And there is a massive promontory that may or may not have had an iron age promontory fort on it.
It was also used as a WWII base thing, and also a coastguard base.
And in the C18th century there was a barracks building built onto the gatehouse, which was later removed! The place has been used for so much! It's amazing!

The priory was fantastic, and the graveyard was fantastic as well! We looked at the phasing of the buildings and ran around in the windy sunshine. I fell off that canon a few seconds after taking that pictures as well. (got blown off by the wind! I'm only small!) I'm very glad I brought my camera and the weather fantastic for the trip as well. I would have liked to have more time to explore the buildings and the graveyard a bit better..and walk around the outside of the property and down to the lighthouse on the spit! It looked fantastic!

It's only near Newcastle, I can probably go back sometime soon!

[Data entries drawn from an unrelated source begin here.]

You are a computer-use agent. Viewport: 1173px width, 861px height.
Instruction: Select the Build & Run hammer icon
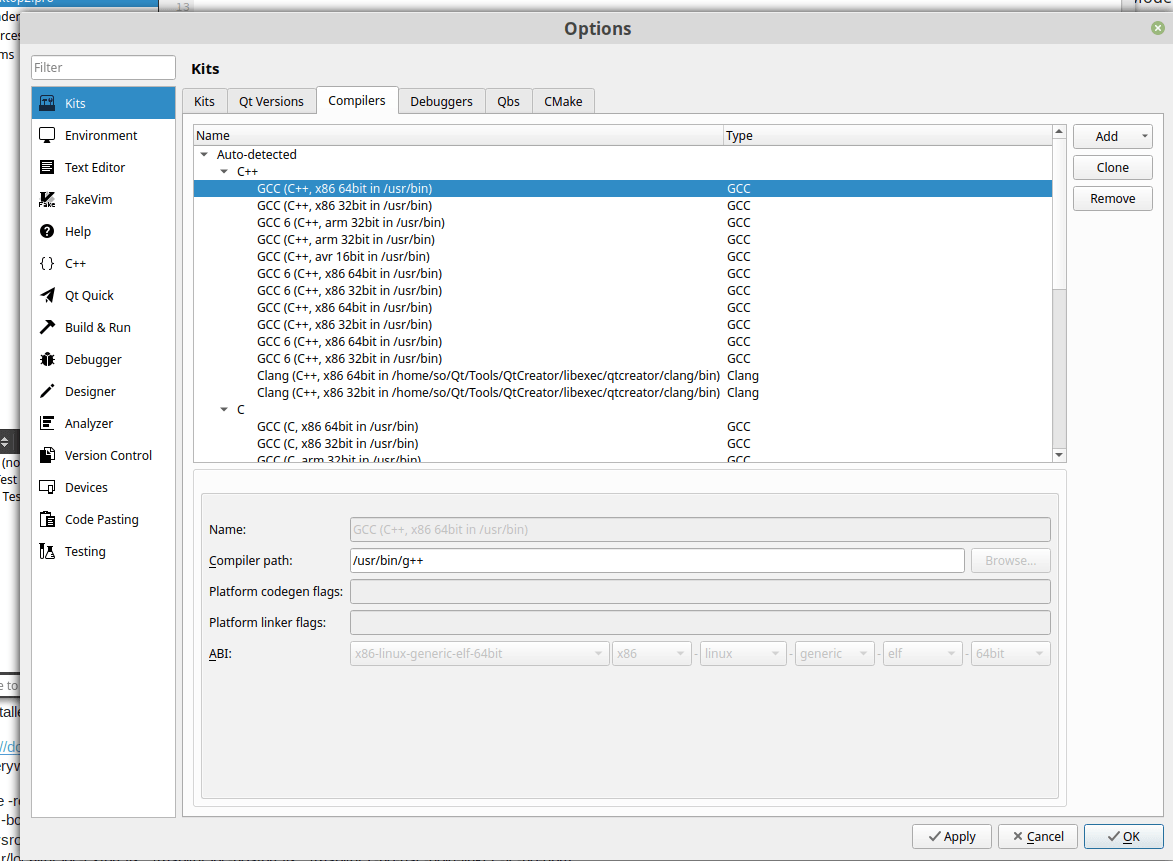[47, 328]
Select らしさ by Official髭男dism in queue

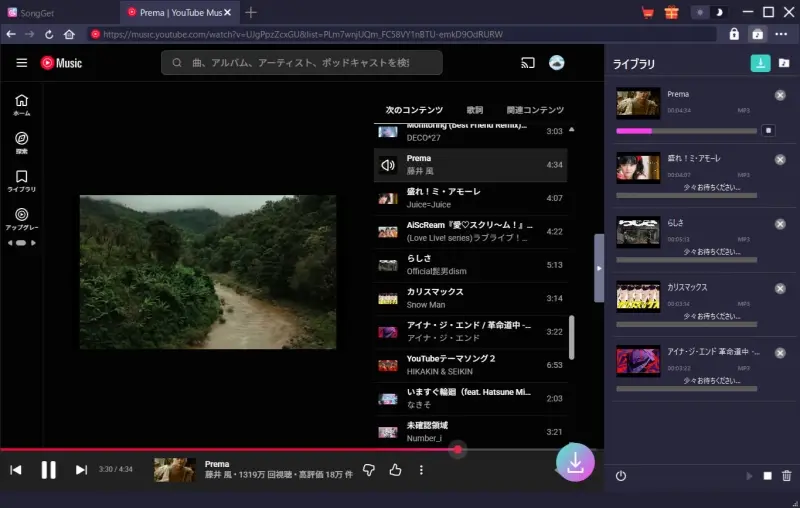point(470,265)
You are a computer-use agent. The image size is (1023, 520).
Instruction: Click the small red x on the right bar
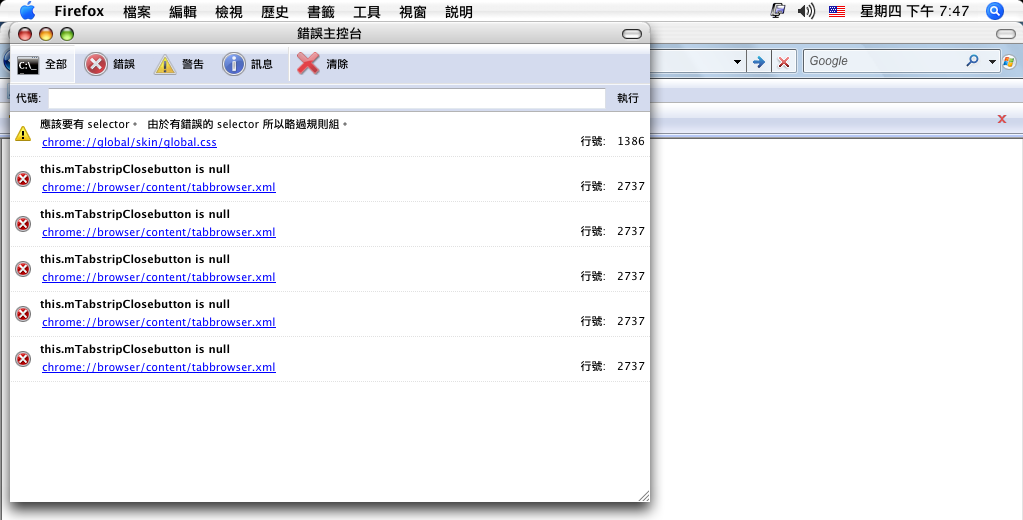1001,119
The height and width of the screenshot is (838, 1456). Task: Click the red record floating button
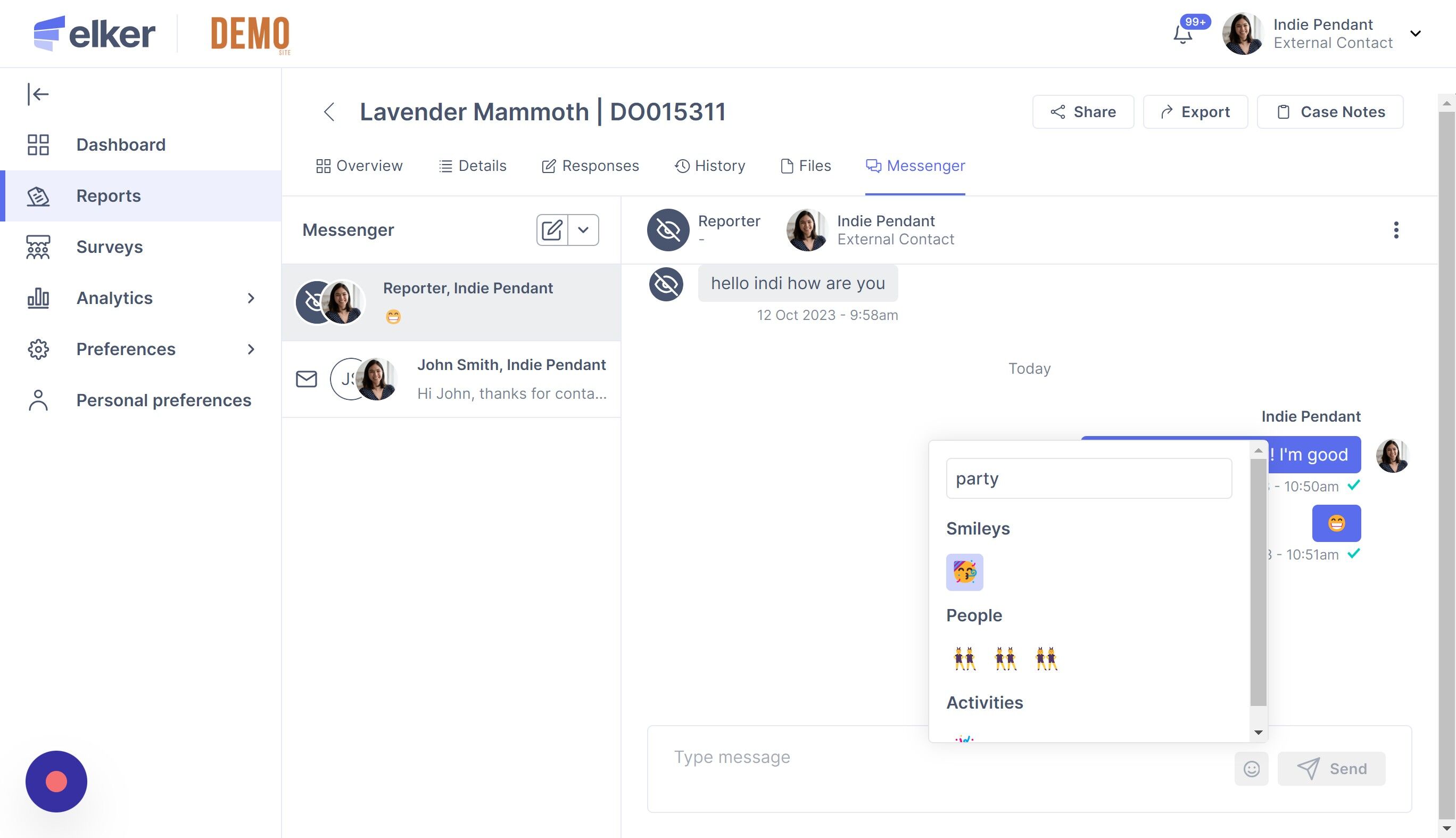(56, 781)
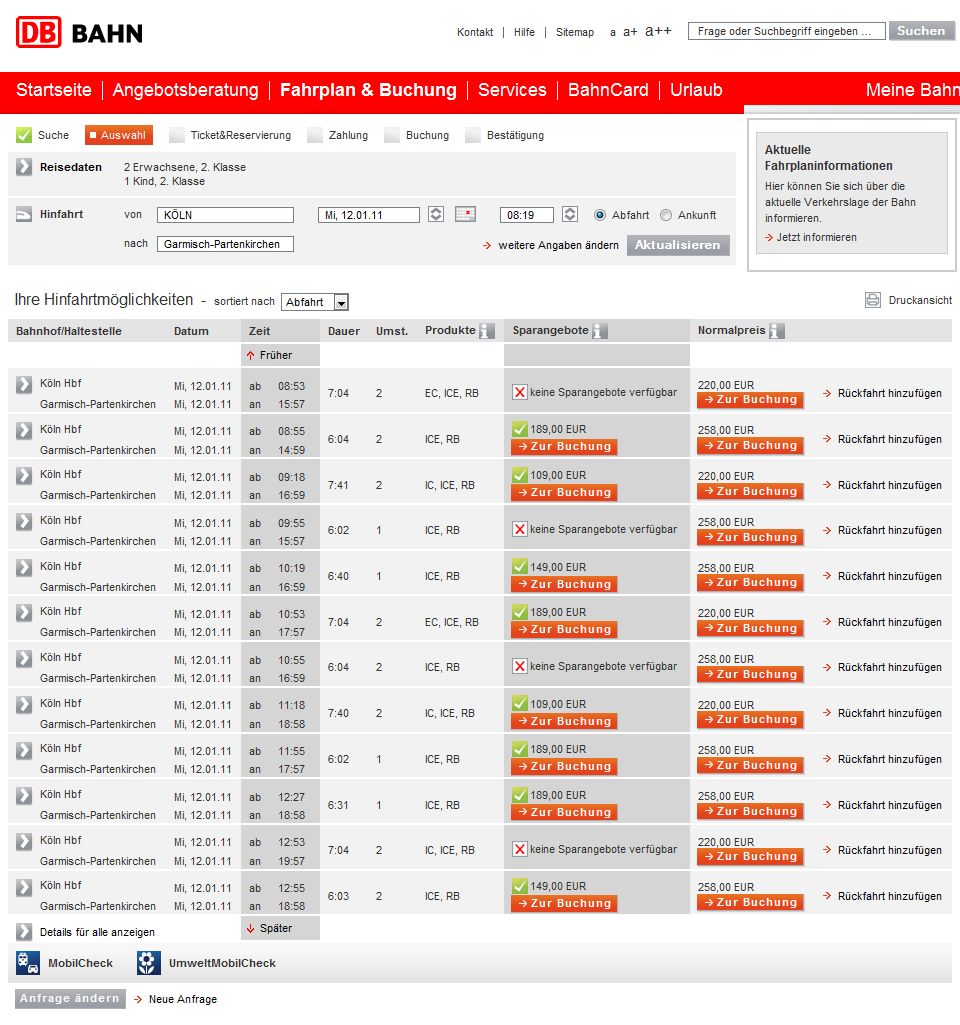This screenshot has height=1025, width=960.
Task: Click info icon beside Sparangebote header
Action: click(600, 331)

In other news my advanced-study plan is working pretty well thus far, and I've gotten through almost all of the notes and slideshows by this point! Excellent. And I have about..oh... 1/4 of a paper left, and that takes care of all my assignments for this academic year! brilliant. I just have to prepare a few prospective exam essay questions for the two exams aaaand I should be good! Awesome. And then Wales!! Then more studying for another week, then finals! yay!

Also, I got a smartphone. hello, future world!

Thursday, April 25, 2013

I haven't written anything in a while!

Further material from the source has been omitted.